Malaysia’s Employees Provident Fund (EPF) invested $1.3 billion in global real estate, bonds and equities in the first quarter of 2013, raising its total overseas allocation to 17.55%, from roughly 14% nearly a year ago.
The pension fund's assets also received a boost, ticking up 9.86% to RM536.55 billion ($177 billion) as of March 31 from RMB488.39 billion at the same date last year.
Increasing foreign investment has been on the cards for a while, with EPF telling AsianInvestor last June that real estate, infrastructure and Islamic and conventional bonds were particularly of interest.
EPF's investment assets have been steadily increasing by 8% to 9% annually. This makes it even more imperative for the fund to find “suitable investments globally that fit [its] long-term diversification programme”, says recently appointed chief executive Shahril Ridza Ridzuan.
However, the investment team will continue to be selective in its allocations, he notes. “While we are boosting the fund’s overseas investment, we remain vigilant and cautious on the choice of investment to ensure that our investments remain within our risk-return profile."

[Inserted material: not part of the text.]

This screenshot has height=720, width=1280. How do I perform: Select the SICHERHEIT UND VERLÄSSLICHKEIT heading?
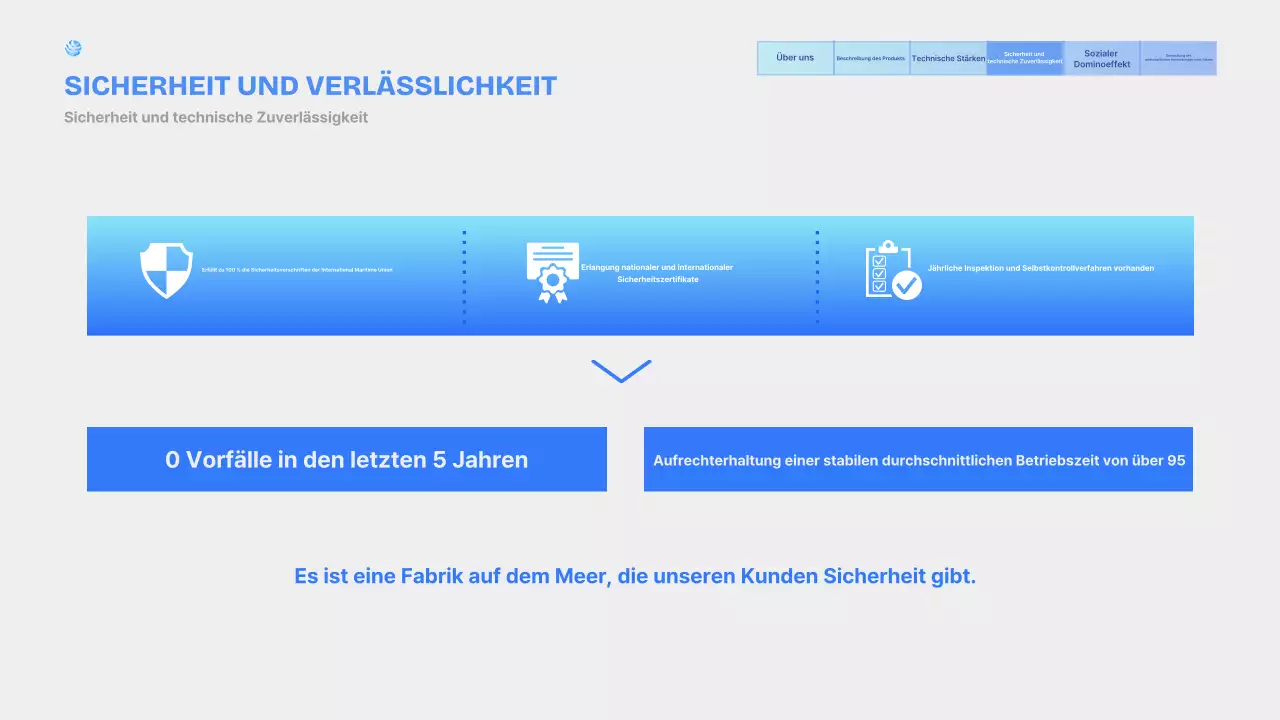pyautogui.click(x=310, y=86)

EPF’s real estate and infrastructure income increased by over 200% to RM227.19 million in the first quarter from RM74.34 million in the same period last year. Income on its equity portfolio fell to RM1.86 billion from RM3.57 billion, however, which the EPF attributes to lower domestic market trading volume compared with the same period last year.
Given the fragility of the global economy, the constraints of Malaysia's capital markets and the low interest rate environment, EPF warns that “it will not be an easy task to sustain the current level of investment performance in the quarters to come”.
Still, an increase in foreign interest in the country following the Malaysian ruling coalition’s return to power earlier this month will lead to a pick-up in trading activities in the second quarter, Ridzuan says.